I've encountered dirt in my alabaster before, but this vein of dirt seems to be much deeper than any of the others. I can probably remove the entire section of stone around it, but I'm already concerned about the gravitational balance and the fragility of the sculpture (when it's finished)...and don't want to remove so much stone just yet.

Does anyone know how I can determine how deep the dirt goes without removing it/the stone around it?

StevenW
11-18-2007, 10:29 PM
Short of a cat scan it's up to your intuition. It looks to me about as deep as the first digit of your little finger. I'm sure it can be taken out, but you'll have to adapt to it afterwards. The real question is can you live with a little dirt or does it have to go? I would take it out because it doesn't hide well in this kind of rock, in the alabaster I dig up myself it doesn't matter so much because it's very earthy anyway and does well with a simple matte finish, 400or so.

Take a chance, it'll work out. :)

P.S. I'd take that whole right side out and follow the natural concave cavity, you'll end up with another little mini-piece and have a nice natural curve to follow vertically.

tonofelephant
11-19-2007, 07:13 AM
Julianna,

No matter what you gotta dig out that dirt. I tried working around this same thing last Monday. The alabaster I was working on had what looked like a thin streak of dirt. After getting the design roughed in the front 1/4 of the stone peeled off right at the dirt line. The dirt line went all the way through the stone. This design veering has made for a decididly better piece.

This time I managed to keep my attitude and laugh about it instead of worrying about the new design development. Keeping my attitude was infintely better than getting angry. Might have to try that approach again.
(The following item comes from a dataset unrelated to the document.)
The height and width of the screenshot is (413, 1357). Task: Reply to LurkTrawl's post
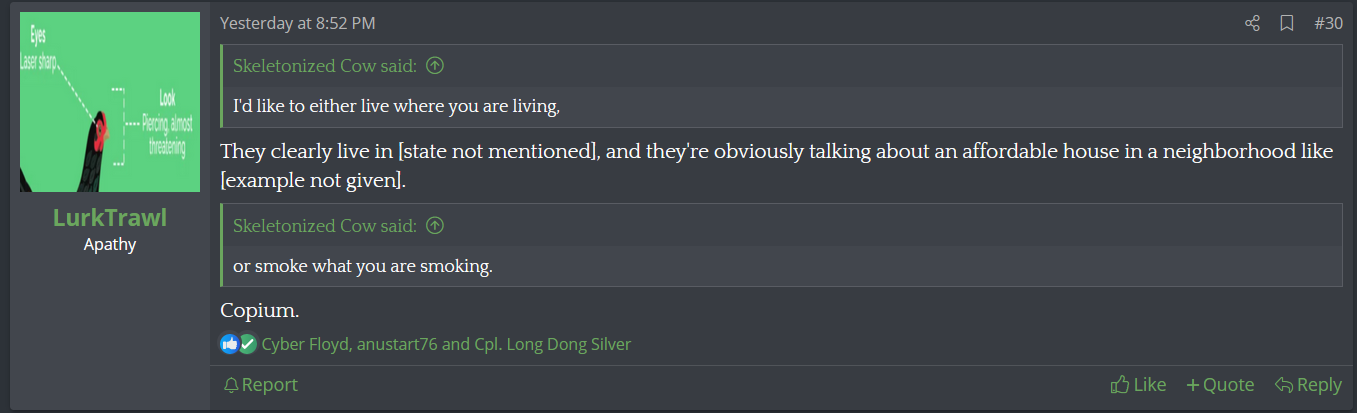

Good luck to you on the new direction that your stone takes.

Carl

Will
11-19-2007, 10:13 AM
Julianna,

I have this problem with some of my alabaster. I have used a stone enhancer and sealer to stabilize the stone once I get to the wet-sanding stage. Once it's applied, it stabilizes the surface and the stone can be wet-sanded to a very high grit without losing the integrity of the surface.

Will

Cantab
11-20-2007, 02:58 AM
I may be stating the obvious, but a strong light behind the alabaster often shows up the depth of veining.

Personally I'd finish the piece as if the veining was not there, and only then consider my position. It's sometimes better to recognise the stone for what it is.

StevenW
11-20-2007, 08:38 PM
Well there's an idea. :rolleyes:

Ida thunka that myself if I was thinking at all, the rock looks a tad thick maybe, but if it's translucent enough it should fly. I guess there's merit to trying to work it into the piece as well, but I'd just skip all that if I could, looks like it's just waiting to come off right there. One thing to maybe look ahead at is if that part does come off and the form remains unchanged it will be quite phallic. Not sure whether or not that's the intention, but I just thought I'd point it out.


Bright light, translucent, doh, taking notes, quiz at the end of the class.. :)

dondougan
11-20-2007, 09:59 PM
Hi Julianna,

Re: the dirt in the alabaster . . .

I carve marble and limestone more often than alabaster, but similar things (flaws for the carver) occur in those stones too.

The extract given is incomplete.